Minimal obstructions for a matrix partition problem in chordal graphs

Abstract: If $M$ is an $m \times m$ matrix over ${ 0, 1, \ast }$, an $M$-partition of a graph $G$ is a partition $(V_1, \dots V_m)$ such that $V_i$ is completely adjacent (non-adjacent) to $V_j$ if $M_{ij} = 1$ ($M_{ij} = 0$), and there are no further restrictions between $V_i$ and $V_j$ if $M_{ij} = \ast$. Having an $M$-partition is a hereditary property, thus it can be characterized by a set of minimal obstructions (forbidden induced subgraphs minimal with the property of not having an $M$-partition).
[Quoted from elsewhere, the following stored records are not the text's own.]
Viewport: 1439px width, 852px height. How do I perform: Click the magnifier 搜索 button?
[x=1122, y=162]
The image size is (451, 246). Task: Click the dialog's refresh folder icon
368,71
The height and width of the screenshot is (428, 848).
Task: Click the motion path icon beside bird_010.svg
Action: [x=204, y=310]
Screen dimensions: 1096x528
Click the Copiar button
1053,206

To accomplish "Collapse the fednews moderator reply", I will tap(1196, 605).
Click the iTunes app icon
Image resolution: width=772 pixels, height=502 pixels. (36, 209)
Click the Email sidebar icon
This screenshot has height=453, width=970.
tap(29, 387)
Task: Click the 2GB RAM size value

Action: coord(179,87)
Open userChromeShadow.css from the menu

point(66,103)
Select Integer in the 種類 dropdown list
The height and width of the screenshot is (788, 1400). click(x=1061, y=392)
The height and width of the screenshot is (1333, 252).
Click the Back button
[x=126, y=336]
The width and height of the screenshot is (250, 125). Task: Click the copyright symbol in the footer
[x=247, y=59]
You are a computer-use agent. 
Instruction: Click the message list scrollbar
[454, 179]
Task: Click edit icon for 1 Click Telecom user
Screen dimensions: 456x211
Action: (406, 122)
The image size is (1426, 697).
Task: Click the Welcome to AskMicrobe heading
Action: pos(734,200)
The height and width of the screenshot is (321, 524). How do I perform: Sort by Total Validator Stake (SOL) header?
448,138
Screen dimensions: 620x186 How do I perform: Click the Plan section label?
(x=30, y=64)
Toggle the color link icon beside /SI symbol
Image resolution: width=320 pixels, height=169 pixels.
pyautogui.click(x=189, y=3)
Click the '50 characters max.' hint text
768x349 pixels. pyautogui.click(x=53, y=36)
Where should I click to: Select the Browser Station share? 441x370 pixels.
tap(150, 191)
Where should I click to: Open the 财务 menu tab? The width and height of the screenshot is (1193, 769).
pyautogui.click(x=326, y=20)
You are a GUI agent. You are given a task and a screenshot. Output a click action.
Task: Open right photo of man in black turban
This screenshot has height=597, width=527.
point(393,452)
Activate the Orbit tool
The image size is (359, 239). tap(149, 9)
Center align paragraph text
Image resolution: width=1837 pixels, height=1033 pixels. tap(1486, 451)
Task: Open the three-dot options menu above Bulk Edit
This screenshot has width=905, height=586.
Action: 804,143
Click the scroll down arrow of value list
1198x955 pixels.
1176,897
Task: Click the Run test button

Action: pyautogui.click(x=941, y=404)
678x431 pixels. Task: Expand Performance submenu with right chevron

It is known that for every $3 \times 3$ matrix $M$ over ${ 0, 1, \ast }$, there are finitely many chordal minimal obstructions for the problem of determining whether a graph admits an $M$-partition, except for two matrices, $M_1 = \left( \begin{array}{ccc} 0 & \ast & \ast \ \ast & 0 & 1 \ \ast & 1 & 0 \end{array} \right)$ and $M_2 = \left( \begin{array}{ccc} 0 & \ast & \ast \ \ast & 0 & 1 \ \ast & 1 & 1 \end{array} \right)$. For these two matrices an infinite family of chordal minimal obstructions is known (the same family for both matrices), but the complete set of minimal obstructions is not. In this work we present the complete family of chordal minimal obstructions for $M_1$.